» Task brief
Transcribe verbatim the stretch of entries from the line containing "Given: Click the Beer section heading" through the line containing "click(x=422, y=478)", including both of those lines.

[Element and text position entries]
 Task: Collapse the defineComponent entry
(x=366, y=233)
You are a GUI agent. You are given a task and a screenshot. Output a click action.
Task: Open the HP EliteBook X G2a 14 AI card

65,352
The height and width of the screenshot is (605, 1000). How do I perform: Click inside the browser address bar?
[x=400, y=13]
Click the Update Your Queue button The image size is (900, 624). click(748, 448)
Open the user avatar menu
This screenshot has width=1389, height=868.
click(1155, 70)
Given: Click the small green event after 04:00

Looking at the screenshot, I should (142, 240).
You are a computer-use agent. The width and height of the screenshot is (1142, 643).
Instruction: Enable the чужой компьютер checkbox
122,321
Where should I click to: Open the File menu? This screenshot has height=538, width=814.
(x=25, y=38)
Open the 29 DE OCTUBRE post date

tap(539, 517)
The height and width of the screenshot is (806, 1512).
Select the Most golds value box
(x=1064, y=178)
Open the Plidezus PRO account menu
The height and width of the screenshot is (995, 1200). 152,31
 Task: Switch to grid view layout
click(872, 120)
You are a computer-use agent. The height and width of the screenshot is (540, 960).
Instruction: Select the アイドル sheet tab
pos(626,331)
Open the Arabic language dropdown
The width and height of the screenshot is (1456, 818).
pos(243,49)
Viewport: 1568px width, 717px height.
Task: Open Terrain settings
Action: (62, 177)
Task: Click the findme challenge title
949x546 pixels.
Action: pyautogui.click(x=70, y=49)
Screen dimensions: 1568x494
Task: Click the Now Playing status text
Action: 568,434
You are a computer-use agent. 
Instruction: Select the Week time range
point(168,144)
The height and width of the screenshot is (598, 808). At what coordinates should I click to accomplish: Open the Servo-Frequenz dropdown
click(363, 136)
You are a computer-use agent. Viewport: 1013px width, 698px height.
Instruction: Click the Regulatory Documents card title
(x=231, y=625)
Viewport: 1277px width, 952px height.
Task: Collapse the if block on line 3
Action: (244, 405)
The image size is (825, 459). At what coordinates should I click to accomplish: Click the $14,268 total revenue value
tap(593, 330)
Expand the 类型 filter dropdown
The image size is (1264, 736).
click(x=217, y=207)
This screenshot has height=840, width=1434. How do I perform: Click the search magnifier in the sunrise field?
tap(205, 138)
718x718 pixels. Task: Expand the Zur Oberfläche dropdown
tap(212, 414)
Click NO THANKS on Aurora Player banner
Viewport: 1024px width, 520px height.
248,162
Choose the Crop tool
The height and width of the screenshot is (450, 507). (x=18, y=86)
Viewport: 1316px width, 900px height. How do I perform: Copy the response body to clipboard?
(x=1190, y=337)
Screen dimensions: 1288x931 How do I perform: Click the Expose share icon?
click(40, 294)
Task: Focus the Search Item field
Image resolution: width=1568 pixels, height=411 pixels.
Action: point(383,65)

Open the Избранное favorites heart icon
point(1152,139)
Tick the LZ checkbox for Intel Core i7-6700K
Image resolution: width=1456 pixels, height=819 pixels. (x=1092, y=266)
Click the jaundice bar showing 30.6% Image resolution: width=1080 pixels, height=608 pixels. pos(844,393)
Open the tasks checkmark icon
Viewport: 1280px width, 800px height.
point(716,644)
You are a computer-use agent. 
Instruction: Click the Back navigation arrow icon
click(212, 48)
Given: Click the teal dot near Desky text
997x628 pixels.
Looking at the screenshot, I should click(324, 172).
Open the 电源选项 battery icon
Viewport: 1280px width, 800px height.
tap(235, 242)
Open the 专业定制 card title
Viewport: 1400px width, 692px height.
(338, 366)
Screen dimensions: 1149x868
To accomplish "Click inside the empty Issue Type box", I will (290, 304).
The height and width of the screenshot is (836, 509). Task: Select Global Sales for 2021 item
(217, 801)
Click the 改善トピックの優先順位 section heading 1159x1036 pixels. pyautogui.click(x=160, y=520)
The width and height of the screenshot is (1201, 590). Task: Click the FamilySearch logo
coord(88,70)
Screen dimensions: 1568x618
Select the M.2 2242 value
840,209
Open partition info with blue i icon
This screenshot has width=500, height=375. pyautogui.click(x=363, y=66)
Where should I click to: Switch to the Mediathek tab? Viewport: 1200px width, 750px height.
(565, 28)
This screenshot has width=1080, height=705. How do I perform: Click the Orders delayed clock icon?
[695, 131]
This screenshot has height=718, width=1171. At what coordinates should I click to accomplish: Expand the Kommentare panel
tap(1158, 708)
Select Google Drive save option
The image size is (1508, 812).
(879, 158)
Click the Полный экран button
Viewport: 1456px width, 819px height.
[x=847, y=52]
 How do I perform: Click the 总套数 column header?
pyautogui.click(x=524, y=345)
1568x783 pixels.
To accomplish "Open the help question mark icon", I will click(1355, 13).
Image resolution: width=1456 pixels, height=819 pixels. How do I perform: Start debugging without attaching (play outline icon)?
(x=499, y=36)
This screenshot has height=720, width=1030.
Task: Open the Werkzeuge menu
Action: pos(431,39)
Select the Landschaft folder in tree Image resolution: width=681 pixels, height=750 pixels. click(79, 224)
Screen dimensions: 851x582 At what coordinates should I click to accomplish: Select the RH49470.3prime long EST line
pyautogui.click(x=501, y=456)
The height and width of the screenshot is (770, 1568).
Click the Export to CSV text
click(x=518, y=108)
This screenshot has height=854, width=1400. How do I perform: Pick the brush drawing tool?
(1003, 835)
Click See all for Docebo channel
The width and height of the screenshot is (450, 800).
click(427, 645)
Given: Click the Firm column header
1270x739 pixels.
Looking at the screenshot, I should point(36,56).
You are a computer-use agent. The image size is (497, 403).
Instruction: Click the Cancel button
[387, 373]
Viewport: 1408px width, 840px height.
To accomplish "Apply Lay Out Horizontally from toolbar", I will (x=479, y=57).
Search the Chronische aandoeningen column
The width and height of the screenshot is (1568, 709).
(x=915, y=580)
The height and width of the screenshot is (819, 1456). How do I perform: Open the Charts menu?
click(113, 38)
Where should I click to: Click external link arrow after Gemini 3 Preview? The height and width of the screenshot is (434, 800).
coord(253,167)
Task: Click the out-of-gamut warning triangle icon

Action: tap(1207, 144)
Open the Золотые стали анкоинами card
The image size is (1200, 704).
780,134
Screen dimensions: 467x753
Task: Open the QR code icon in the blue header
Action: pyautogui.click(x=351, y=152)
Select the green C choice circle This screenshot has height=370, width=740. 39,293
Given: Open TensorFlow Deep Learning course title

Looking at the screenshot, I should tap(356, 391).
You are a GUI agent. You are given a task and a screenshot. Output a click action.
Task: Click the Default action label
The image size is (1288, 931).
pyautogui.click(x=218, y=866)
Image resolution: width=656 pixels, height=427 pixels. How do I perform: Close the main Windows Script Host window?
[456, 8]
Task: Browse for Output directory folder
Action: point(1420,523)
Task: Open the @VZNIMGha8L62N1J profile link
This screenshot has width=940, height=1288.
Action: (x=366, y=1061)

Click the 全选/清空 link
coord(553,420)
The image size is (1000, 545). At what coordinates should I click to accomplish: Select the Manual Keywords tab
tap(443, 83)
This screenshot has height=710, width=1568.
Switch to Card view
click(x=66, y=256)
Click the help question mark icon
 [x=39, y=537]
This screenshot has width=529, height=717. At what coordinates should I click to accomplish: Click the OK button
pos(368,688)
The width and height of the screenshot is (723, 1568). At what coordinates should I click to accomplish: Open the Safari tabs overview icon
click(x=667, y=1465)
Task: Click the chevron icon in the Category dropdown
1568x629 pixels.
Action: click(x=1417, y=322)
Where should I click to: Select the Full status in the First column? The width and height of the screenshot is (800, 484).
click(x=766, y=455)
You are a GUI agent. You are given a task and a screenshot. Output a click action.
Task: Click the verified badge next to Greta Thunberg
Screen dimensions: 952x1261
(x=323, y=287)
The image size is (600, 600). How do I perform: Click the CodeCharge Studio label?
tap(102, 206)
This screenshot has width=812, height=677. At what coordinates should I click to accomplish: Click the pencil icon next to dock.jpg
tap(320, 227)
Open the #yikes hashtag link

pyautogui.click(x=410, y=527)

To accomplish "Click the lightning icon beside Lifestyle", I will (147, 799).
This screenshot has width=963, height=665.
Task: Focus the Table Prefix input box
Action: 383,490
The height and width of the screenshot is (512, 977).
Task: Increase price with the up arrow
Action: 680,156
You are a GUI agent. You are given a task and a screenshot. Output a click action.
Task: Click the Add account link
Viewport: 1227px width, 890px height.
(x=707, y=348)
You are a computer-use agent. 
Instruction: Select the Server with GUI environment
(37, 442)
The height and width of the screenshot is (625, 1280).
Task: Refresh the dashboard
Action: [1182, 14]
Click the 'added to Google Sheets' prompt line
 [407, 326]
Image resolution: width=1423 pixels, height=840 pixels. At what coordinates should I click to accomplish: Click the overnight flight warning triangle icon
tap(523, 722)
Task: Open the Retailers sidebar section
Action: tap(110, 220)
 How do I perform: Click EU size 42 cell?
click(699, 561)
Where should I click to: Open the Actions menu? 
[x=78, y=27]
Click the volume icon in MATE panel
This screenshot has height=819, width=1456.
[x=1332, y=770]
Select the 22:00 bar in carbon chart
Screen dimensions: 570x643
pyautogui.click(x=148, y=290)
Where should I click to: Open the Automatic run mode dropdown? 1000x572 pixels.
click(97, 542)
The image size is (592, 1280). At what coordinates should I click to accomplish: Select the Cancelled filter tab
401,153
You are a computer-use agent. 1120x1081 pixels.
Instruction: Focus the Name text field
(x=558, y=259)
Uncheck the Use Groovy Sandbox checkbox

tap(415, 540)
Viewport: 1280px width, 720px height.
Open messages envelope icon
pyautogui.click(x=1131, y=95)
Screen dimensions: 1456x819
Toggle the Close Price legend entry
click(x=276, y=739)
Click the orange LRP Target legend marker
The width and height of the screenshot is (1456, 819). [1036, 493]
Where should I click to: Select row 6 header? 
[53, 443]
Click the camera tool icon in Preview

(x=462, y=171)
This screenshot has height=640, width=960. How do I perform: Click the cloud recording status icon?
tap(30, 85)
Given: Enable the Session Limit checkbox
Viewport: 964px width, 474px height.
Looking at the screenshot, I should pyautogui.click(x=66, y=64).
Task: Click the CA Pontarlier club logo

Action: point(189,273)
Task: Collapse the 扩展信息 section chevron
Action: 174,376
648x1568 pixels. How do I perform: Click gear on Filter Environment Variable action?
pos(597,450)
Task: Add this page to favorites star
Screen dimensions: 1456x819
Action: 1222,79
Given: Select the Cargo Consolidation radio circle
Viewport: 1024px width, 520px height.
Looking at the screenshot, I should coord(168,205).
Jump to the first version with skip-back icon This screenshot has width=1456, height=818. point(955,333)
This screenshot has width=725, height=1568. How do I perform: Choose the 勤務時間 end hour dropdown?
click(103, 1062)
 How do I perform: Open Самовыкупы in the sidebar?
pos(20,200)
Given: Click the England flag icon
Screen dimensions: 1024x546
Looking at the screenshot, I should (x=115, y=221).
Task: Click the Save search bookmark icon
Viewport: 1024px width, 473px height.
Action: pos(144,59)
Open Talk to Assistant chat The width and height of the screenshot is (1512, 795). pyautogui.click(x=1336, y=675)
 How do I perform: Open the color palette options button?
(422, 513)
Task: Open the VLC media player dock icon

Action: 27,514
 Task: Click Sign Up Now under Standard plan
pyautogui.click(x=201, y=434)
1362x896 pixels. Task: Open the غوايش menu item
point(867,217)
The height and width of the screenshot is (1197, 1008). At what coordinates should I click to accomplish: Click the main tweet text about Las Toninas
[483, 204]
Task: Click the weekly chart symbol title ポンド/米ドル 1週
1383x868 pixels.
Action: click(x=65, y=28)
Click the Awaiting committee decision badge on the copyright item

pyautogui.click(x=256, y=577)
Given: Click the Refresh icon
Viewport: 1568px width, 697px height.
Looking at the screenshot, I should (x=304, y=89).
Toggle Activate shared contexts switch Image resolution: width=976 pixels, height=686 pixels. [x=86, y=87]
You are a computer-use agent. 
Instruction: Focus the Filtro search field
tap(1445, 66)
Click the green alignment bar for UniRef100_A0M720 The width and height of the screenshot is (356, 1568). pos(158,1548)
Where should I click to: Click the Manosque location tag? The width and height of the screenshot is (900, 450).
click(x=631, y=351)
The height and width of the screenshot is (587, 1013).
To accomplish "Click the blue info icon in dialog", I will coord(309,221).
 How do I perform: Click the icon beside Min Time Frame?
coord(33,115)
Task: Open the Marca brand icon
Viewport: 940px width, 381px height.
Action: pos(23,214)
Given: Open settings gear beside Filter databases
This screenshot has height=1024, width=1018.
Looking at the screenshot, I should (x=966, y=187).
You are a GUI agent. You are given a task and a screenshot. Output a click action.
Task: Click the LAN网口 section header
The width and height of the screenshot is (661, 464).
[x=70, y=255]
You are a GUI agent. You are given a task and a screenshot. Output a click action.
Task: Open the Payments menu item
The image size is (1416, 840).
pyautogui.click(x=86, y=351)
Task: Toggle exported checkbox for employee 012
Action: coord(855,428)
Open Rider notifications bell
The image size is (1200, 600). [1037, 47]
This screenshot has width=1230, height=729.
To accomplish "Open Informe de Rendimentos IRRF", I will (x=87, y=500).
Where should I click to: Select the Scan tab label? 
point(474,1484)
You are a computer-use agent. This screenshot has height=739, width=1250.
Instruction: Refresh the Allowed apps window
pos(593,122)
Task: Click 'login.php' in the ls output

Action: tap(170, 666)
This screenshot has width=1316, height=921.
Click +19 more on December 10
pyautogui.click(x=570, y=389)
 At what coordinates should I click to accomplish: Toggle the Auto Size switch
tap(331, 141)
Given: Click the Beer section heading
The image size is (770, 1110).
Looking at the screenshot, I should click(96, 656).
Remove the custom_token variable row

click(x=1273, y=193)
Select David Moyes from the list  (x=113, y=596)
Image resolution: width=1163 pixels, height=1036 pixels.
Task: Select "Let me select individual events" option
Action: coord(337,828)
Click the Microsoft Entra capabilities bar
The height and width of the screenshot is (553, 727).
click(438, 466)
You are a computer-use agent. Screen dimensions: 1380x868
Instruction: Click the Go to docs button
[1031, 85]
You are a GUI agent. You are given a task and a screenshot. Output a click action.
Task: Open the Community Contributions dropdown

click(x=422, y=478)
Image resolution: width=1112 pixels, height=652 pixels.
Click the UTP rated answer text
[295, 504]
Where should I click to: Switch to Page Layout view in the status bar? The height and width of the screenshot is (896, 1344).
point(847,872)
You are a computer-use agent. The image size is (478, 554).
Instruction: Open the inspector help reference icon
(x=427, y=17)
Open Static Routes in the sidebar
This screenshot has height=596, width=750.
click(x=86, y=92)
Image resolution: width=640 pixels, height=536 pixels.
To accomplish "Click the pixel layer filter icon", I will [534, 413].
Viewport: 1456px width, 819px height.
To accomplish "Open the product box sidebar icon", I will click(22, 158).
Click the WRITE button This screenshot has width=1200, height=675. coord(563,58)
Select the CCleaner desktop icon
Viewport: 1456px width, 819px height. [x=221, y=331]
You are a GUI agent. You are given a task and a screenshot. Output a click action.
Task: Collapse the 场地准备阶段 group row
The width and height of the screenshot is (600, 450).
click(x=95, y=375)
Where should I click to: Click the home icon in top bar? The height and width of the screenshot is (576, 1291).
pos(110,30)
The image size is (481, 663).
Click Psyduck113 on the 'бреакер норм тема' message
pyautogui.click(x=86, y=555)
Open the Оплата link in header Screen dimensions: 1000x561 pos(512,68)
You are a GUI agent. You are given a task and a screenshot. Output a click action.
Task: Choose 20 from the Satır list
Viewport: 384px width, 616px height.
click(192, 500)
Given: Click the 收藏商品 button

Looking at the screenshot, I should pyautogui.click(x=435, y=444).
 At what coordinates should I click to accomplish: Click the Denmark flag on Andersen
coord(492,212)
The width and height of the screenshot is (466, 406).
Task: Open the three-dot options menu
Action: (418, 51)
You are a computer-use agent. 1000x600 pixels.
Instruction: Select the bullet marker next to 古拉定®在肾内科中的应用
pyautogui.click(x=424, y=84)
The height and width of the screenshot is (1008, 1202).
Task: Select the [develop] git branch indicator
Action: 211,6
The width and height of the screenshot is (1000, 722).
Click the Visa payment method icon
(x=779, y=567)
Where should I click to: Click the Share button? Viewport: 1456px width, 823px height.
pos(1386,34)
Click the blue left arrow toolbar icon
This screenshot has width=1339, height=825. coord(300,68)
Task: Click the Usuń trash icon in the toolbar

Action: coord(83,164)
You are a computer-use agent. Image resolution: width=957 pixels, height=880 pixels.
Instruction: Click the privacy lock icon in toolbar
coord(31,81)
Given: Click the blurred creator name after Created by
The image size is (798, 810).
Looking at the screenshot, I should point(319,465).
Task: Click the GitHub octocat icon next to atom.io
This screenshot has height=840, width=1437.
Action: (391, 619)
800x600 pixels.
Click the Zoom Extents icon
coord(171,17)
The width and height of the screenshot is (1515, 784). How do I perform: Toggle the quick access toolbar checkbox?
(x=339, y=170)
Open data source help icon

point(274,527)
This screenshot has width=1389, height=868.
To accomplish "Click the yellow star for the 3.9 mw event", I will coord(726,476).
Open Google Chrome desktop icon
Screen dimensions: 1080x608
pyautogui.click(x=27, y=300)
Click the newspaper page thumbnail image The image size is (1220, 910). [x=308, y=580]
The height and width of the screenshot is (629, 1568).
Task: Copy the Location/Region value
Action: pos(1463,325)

» Answer to this exercise
Given: Click the Beer section heading
The image size is (770, 1110).
Looking at the screenshot, I should click(96, 656).
Remove the custom_token variable row

click(x=1273, y=193)
Select David Moyes from the list  (x=113, y=596)
Image resolution: width=1163 pixels, height=1036 pixels.
Task: Select "Let me select individual events" option
Action: coord(337,828)
Click the Microsoft Entra capabilities bar
The height and width of the screenshot is (553, 727).
click(438, 466)
You are a computer-use agent. Screen dimensions: 1380x868
Instruction: Click the Go to docs button
[1031, 85]
You are a GUI agent. You are given a task and a screenshot. Output a click action.
Task: Open the Community Contributions dropdown

click(x=422, y=478)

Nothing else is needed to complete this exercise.